### TASK INSTRUCTIONS
Nothing in the records should be changed in the copy, though the pictures must be left out.

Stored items
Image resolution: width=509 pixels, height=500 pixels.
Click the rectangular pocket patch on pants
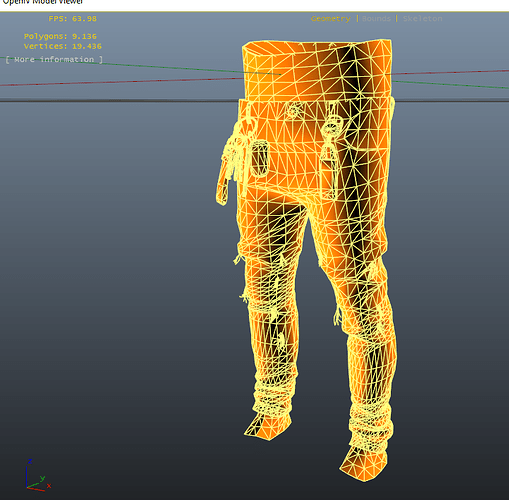259,158
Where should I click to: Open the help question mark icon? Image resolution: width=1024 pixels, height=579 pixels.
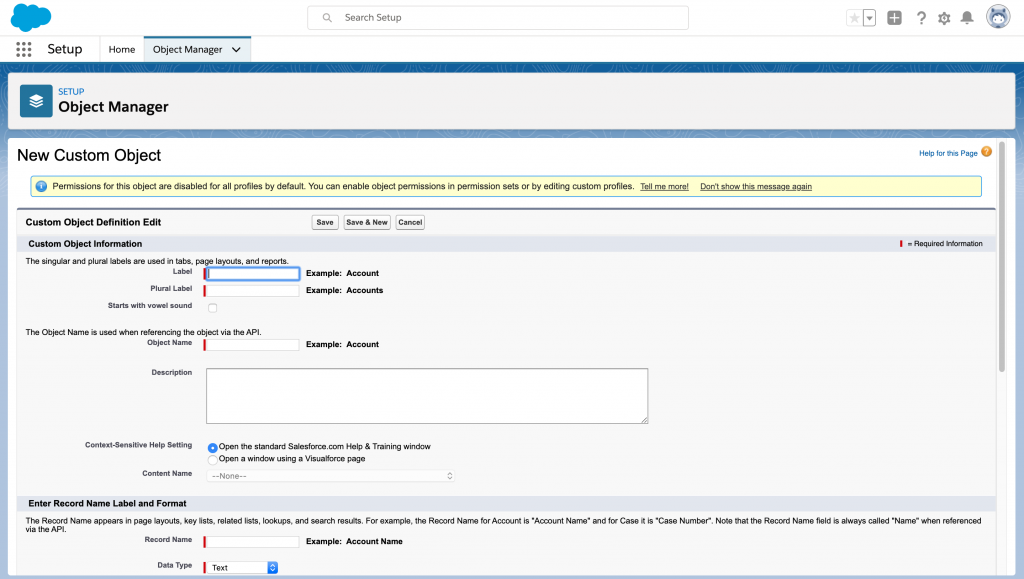tap(921, 18)
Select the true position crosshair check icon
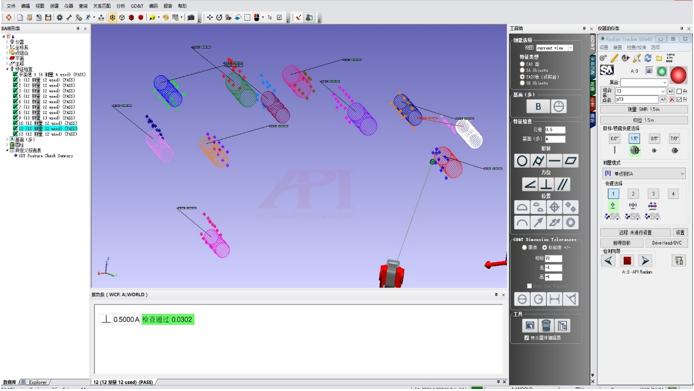Image resolution: width=694 pixels, height=391 pixels. [x=554, y=207]
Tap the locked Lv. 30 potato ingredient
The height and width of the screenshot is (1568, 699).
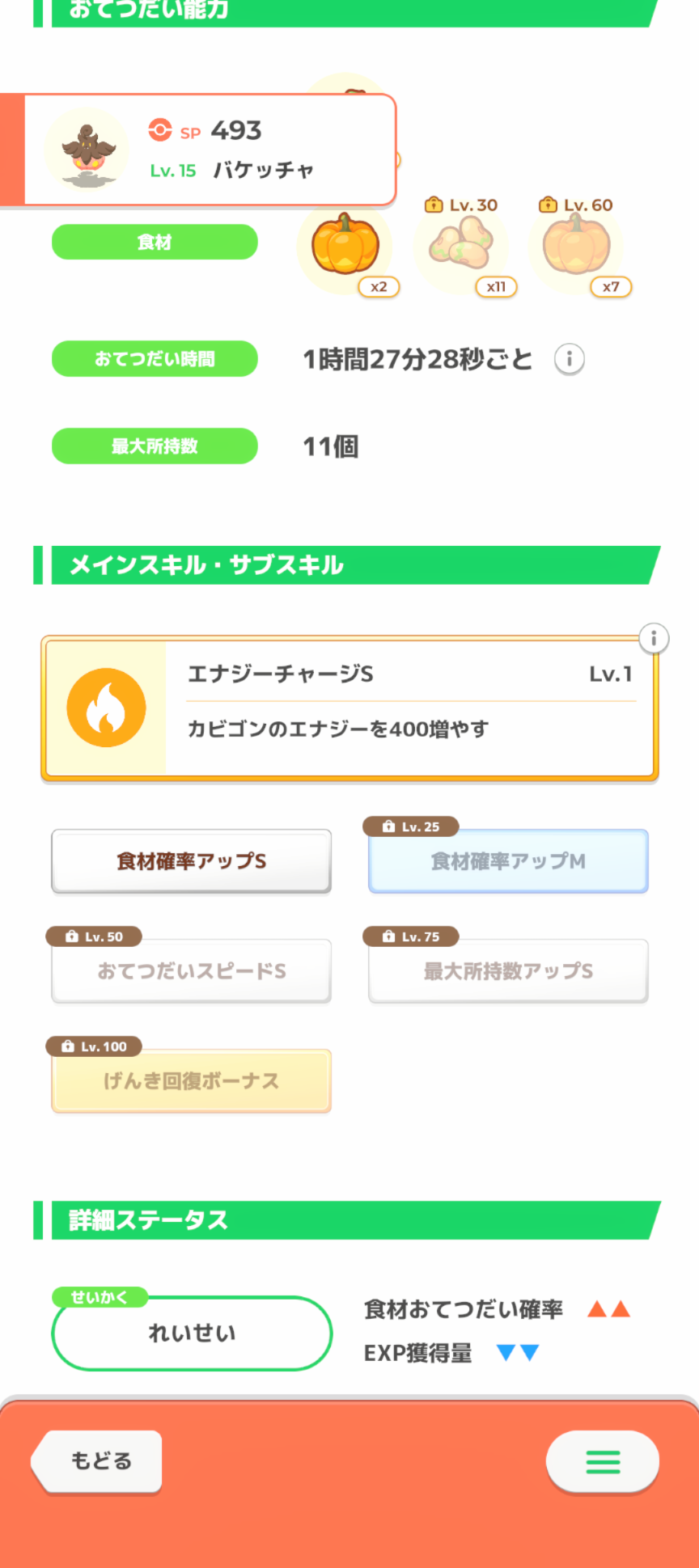coord(461,245)
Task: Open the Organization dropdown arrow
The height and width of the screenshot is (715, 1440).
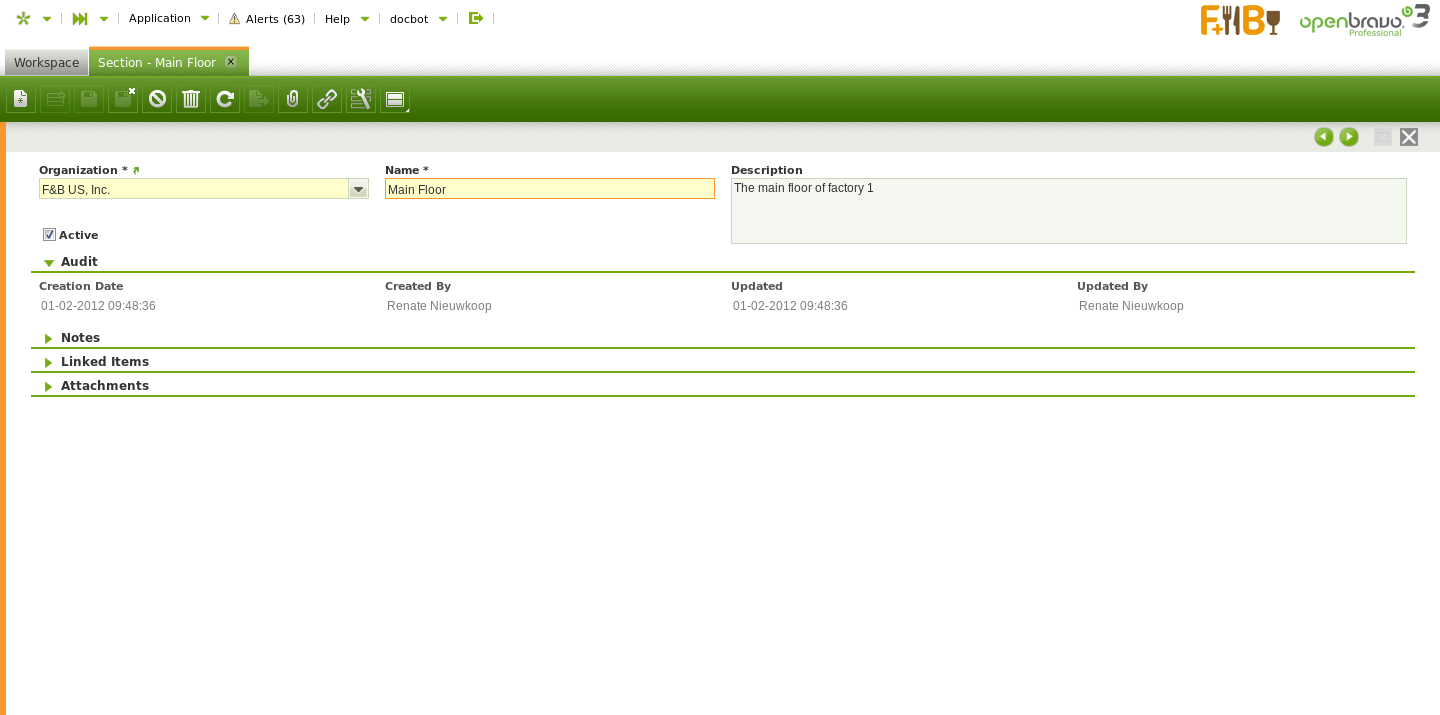Action: pos(358,189)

### RESPONSE FOR THIS EXERCISE
Image resolution: width=509 pixels, height=500 pixels.
Click the rectangular pocket patch on pants
259,158
Where should I click to: Open the help question mark icon? Image resolution: width=1024 pixels, height=579 pixels.
tap(921, 18)
Select the true position crosshair check icon
Image resolution: width=694 pixels, height=391 pixels. [x=554, y=207]
Tap the locked Lv. 30 potato ingredient
The height and width of the screenshot is (1568, 699).
coord(461,245)
Task: Open the Organization dropdown arrow
The height and width of the screenshot is (715, 1440).
Action: pos(358,189)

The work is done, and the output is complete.